Jeanne’s brain for a moment or two was in a whirl—Embassies and Prefectures of Police!
“Madame, to do this, you must love him very much.”
“I loved him so much—I hope you will understand me—my French I know is terrible—but I loved him so much that until he came home wounded we were fiancés.”
Jeanne drew a short breath. “I felt it, madame. An English gentleman of great estate would naturally marry an English lady of his own social class. That is why, madame, I acted as I have done.”
Then something of what Jeanne really was became obvious to Peggy. Lady or no lady, in the conventional British sense, Jeanne appealed to her, in her quiet dignity and restraint, as a type of Frenchwoman whom she had never met before. She suddenly conceived an enormous respect for Jeanne. Also for Phineas McPhail, whose eulogistic character sketch she had accepted with feminine reservations subconsciously derisive.
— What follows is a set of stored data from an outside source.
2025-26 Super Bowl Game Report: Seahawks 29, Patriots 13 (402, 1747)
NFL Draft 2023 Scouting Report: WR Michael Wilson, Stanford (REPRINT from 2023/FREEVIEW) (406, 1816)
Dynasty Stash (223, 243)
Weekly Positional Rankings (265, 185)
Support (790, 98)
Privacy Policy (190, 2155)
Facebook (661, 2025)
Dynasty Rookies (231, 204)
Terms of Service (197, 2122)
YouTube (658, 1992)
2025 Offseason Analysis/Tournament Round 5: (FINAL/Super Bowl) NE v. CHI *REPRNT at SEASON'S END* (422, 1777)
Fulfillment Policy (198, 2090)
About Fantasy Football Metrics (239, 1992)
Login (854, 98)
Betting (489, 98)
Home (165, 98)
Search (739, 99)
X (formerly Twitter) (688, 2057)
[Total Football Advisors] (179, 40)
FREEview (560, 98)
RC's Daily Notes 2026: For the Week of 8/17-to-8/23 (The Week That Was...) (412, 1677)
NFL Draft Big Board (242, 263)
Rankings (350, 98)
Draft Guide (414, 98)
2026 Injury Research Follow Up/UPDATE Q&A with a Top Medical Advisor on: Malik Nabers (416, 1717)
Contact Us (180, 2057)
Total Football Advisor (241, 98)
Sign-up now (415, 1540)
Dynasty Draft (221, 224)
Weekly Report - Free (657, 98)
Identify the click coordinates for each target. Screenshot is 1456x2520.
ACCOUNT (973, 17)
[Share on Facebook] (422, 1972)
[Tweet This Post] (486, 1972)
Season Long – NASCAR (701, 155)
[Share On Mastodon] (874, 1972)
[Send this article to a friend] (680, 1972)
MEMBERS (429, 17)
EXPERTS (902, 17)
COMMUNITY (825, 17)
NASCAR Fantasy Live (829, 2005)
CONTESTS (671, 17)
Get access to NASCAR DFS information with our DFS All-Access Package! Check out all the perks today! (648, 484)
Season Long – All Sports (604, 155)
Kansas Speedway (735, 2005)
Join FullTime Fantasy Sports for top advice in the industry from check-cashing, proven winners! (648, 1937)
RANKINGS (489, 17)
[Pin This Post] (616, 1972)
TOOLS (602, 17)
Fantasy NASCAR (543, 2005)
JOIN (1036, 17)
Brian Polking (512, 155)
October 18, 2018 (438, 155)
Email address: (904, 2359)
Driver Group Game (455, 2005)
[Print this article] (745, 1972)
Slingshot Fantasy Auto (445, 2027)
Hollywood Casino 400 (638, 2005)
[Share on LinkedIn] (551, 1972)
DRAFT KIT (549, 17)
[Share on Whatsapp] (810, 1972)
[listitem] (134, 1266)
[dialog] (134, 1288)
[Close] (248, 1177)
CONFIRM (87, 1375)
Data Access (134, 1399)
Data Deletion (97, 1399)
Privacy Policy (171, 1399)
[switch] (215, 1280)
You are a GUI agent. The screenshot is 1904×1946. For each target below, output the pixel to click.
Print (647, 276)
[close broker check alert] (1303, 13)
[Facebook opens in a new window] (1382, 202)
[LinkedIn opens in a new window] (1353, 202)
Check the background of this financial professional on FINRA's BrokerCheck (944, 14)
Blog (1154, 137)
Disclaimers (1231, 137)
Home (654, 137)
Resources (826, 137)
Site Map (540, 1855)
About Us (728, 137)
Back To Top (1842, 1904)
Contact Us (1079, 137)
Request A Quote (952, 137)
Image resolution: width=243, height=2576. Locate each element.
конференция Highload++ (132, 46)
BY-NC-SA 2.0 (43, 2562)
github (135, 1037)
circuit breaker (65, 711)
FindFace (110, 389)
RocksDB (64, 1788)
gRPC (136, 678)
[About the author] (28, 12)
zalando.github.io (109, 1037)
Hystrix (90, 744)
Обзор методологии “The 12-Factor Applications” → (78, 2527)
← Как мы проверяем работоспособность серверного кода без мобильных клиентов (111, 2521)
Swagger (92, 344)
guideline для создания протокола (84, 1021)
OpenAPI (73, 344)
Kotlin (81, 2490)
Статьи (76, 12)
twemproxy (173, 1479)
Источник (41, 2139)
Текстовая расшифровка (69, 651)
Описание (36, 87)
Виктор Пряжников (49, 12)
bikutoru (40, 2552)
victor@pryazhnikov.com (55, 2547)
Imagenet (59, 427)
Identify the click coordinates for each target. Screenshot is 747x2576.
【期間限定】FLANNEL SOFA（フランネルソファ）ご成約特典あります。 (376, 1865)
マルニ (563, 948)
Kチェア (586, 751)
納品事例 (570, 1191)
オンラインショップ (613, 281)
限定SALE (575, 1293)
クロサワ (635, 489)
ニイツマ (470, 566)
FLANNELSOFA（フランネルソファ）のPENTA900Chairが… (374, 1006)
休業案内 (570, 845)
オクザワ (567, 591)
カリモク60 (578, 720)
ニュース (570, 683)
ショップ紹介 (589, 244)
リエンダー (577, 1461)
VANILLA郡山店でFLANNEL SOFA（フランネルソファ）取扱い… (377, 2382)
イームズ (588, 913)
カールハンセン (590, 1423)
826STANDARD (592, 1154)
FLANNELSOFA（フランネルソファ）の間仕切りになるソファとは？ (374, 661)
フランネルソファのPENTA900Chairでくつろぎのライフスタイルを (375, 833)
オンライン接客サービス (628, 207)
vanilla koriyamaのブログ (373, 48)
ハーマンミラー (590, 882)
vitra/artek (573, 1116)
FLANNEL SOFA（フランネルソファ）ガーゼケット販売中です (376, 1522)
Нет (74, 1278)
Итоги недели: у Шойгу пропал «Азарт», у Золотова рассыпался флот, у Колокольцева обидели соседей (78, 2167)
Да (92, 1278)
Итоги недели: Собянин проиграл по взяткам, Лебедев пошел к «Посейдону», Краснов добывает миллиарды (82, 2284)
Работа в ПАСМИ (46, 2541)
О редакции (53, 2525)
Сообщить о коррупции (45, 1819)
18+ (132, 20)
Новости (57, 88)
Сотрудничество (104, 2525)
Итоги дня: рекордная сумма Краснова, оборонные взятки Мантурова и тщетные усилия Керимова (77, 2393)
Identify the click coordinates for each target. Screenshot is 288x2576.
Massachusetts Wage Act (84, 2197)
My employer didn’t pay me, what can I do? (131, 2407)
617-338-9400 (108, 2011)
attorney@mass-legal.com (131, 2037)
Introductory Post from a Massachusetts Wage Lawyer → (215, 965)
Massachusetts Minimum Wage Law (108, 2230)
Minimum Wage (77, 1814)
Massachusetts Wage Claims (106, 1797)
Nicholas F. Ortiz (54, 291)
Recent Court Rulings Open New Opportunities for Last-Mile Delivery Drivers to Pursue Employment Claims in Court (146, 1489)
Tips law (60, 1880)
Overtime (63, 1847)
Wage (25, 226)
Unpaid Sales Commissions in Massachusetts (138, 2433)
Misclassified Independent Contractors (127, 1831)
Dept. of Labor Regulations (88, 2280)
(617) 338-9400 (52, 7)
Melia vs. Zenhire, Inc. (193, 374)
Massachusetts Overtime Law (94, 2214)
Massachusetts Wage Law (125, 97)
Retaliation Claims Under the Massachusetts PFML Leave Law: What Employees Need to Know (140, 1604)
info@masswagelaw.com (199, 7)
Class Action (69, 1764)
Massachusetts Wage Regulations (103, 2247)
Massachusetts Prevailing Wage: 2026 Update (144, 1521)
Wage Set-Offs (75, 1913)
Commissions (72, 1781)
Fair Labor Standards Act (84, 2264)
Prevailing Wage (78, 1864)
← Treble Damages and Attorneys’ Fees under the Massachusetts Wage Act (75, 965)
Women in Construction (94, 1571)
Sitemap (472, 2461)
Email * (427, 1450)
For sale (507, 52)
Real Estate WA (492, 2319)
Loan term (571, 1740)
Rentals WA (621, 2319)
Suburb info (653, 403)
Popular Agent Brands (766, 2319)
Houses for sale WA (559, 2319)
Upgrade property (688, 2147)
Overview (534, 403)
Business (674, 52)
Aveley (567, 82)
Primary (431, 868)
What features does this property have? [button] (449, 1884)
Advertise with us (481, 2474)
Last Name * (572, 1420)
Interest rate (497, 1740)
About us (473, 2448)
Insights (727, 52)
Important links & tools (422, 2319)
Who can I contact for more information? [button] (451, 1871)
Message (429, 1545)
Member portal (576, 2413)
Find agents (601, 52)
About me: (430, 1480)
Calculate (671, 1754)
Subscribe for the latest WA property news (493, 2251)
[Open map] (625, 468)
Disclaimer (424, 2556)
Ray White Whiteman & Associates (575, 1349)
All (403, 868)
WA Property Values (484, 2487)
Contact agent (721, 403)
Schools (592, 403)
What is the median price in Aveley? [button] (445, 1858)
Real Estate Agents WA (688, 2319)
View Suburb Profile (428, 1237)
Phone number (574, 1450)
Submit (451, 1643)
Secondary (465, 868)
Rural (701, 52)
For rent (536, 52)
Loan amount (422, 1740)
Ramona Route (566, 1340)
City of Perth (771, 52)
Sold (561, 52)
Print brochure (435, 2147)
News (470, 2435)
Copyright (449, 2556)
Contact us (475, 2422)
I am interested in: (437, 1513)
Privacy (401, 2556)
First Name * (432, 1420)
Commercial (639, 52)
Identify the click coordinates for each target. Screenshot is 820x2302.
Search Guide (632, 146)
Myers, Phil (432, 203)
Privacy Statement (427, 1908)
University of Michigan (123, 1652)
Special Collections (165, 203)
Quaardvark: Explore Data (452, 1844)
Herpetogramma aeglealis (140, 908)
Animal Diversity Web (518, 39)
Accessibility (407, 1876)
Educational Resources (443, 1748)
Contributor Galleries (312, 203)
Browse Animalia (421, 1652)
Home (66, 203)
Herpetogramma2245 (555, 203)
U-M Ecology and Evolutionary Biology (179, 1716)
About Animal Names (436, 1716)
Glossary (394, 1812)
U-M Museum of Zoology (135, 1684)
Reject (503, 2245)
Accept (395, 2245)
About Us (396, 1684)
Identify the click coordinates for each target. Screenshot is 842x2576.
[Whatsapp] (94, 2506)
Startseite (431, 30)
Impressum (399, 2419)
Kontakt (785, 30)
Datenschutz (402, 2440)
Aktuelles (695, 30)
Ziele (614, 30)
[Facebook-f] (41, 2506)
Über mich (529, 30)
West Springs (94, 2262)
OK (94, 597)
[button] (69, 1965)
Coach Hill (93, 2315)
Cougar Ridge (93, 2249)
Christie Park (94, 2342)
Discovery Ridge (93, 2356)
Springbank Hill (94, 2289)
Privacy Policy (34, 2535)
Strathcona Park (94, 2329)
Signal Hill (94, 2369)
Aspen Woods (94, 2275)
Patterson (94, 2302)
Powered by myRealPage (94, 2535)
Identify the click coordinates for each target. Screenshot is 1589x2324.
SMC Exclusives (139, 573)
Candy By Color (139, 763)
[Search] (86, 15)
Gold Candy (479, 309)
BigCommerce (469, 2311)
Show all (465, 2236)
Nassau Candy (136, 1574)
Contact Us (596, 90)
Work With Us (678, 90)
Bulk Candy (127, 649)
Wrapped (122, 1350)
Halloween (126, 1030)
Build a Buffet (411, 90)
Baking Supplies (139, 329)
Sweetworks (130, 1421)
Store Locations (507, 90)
“My dear,” she said. “Vous êtes digne de toute dame anglaise!”—which wasn’t an elegant way of putting it in the French tongue—-but Jeanne, with her odd smile of the lips, showed that she understood her meaning; she had served her apprenticeship in the interpretation of Anglo-Gallic. “But I want to tell you. Doggie and I were engaged. A family matter. Then, when he came home wounded—you know how—I found that I loved some one—aimais d’amour, as you say—and he found the same. I loved the man whom I married. He loved you. He confessed it. We parted more affectionate friends than we had ever been. I married. He searched for you. My husband has been killed. Doggie, although wounded, is alive. That is why I am here.”
They were sitting in a corner of the ante-room, and before them passed a continuous stream of the busy life of the war, civilians, officers, badged workers, elderly orderlies in pathetic bits of uniform that might have dated from 1870, wheeling packages in and out, groups talking of the business of the organization, here and there a blue-vested young lieutenant and a blue-overalled packer, talking—it did not need God to know of what. But neither of the two women heeded this multitude.
Jeanne said: “Madame, I am profoundly moved by what you have told me. If I show little emotion, it is because I have suffered greatly from the war. One learns self-restraint, madame, or one goes mad. But as you have spoken to me in your noble English frankness—I have only to confess that I love Doggie with all my heart, with all my soul——” With her two clenched hands she smote her breast—and Peggy noted it was the first gesture that she had made. “I feel the infinite need, madame—you will understand me—to care for him, to protect him——”
Peggy raised a beautifully gloved hand.
“Protect him?” she interrupted. “Why, hasn’t he shown himself to be a hero?”